Shortly after reaching the Talkeetna we saw a caribou on the bank, with its signature profile of head kind of thrown back, perhaps to balance their huge rack? Apparently he didn’t like the steep bushwhack that awaited him if he tried to escape us on shore, so instead he charged into the water and adeptly swam across the river in front of us to a welcoming gravel bar, shook off, and trotted away.
Soon enough our pleasurable floating along the Talkeetna came to end as we got to The Point where we were to hike up and out of the canyon. Shouldering our packs, we braced ourselves for the upwards thrash that inevitably awaited us:
But soon enough we were happily in the tundra far above the river, where not only was the walking easier, we could stop hollering to alert Momma Grizz to our presence (as if our grunting and thrashing about in alder thickets wasn’t enough to scare all wildlife away).

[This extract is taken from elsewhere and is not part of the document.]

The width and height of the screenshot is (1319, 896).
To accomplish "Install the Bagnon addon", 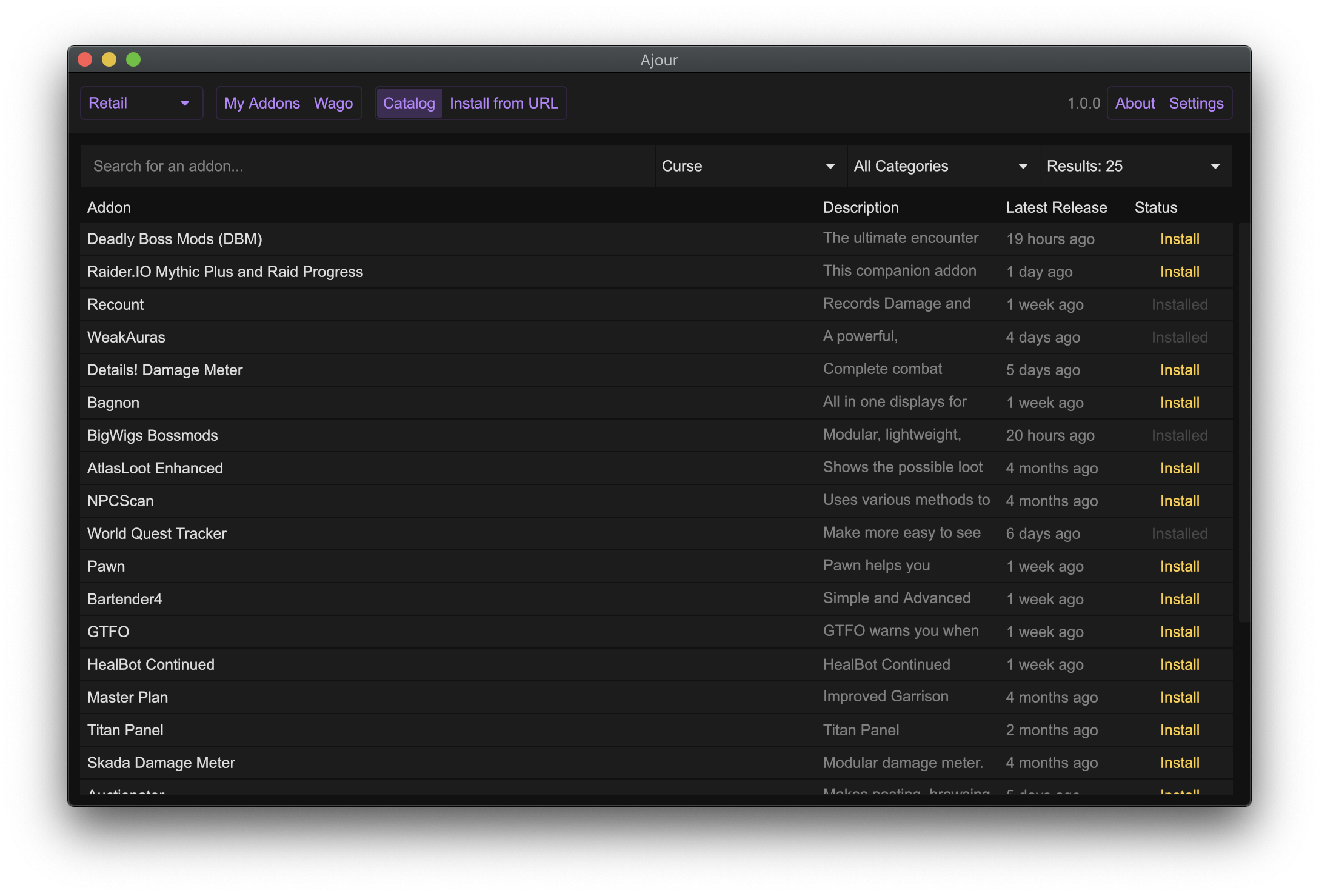I will (1179, 403).
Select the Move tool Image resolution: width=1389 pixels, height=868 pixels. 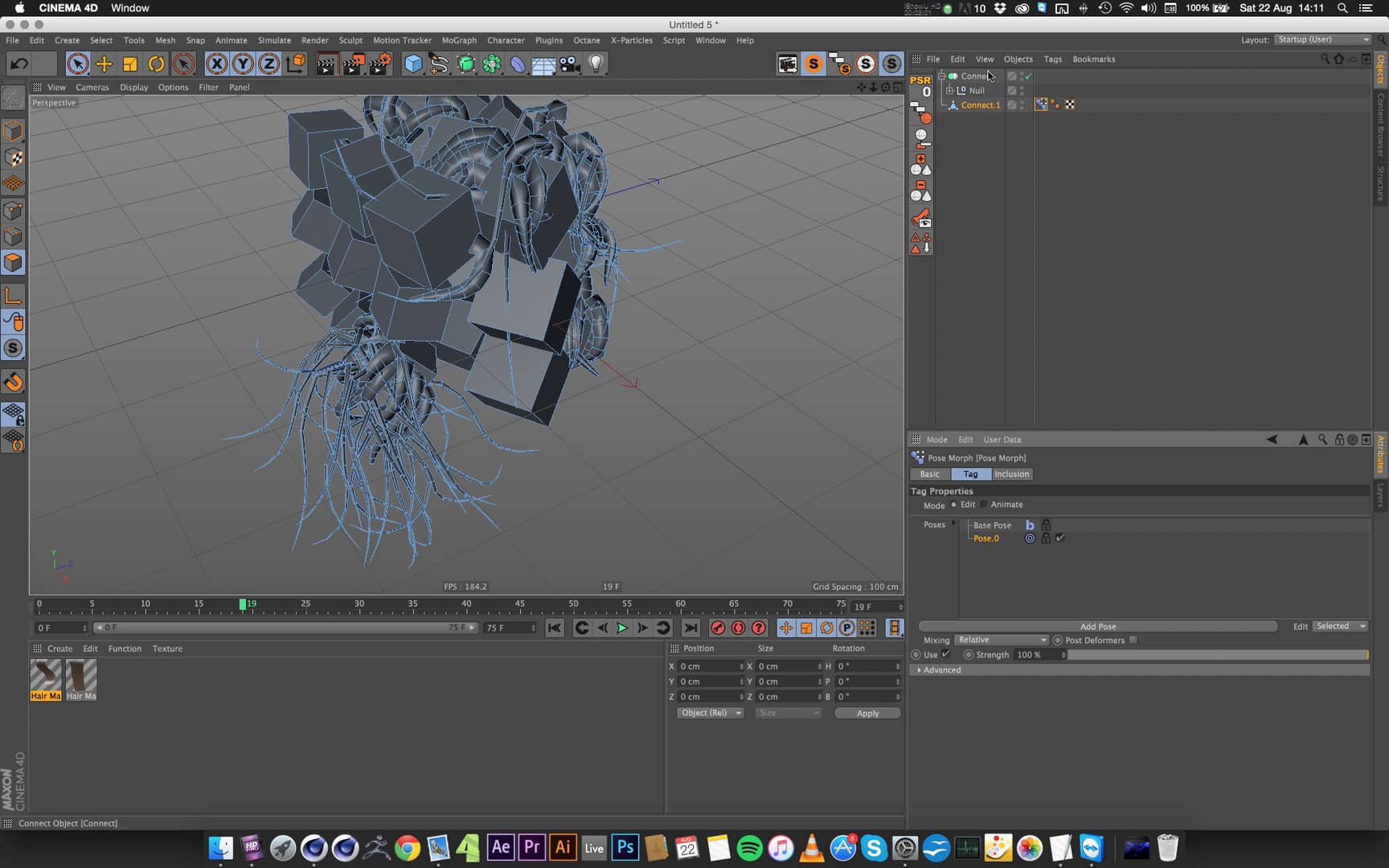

The hike between the Talkeetna and the Talkeetna was a bit of a longer one, which took one full day and half days, through beautiful terrain, albeit much of it in foggy/cloudy conditions:
We did have to do some navigating, and even with gps tracks we came somewhat close to plunging deep into the wrong drainage:
But we knew our tundra rambling was going to end, and the thickets below started to loom:
And this time they included the dreaded Devil’s Club:
We ultimately landed on Chunilna Creek, or as everyone seems to refer to it there, Clear Creek (weird, and too bad; Clear Creek is such a generic name, and sorta steals the native name…).
It too was a bit on the low side and had some log that were easily dealt with, but with over 20 miles of floating we went past plenty of tributaries that added water and the river canyoned up so the quality improved steadily as we descended, with great gravel bar camps:
About the time Clear Creek flattened out we met the Talkeetna again, this time with motorized boats zipping up it so we knew that we were near civilization once again. A few miles later a railroad bridge and the ocean of the Susitna loomed ahead, signaling our takeout in town:
Talkeetna is a very different place on a sunny summer weekend day than the gloomy, cold days I saw it in April a couple of years ago; it’s clear that Talkeetna is a must-stop place on the Tourist Tour. But we didn’t care; beers and big meals that were far better than yet another dehydrated dinner more than made up for the scads of people trying to figure out what to do in a tourist town.
Route-meister Paul had found us a bus to take back to Anchorage, and it stopped at a fancy lodge not far from town, and we had such a brilliant day that the bus driver made a big deal out of saying “you gotta go out to the back deck for the view of the mountain!” Which even she did, and she was right:
Brad Mickleljohn was kind enough to meet us in Anchorage when we arrived, and presented Paul and I with “The Wild Trails”, a recently-self-published book of essays that Brad has done over many years of recreating on and in fierce defense of wild places in Alaska and beyond.
Thanks again to Brad, Roman, and Tim for their generosity in providing invaluable beta, great thanks to the eternally helpful and cheerful ex-Utahn-turned-Chugach Avalanche Center director Wendy Wagner and John for letting us borrow their car. And thanks again to Brother Paul, Chip, Benj, and Jeff for being such solid partners; even a great trip with mediocre pards is not really all that good, so doing a great trip with great folks is extra special.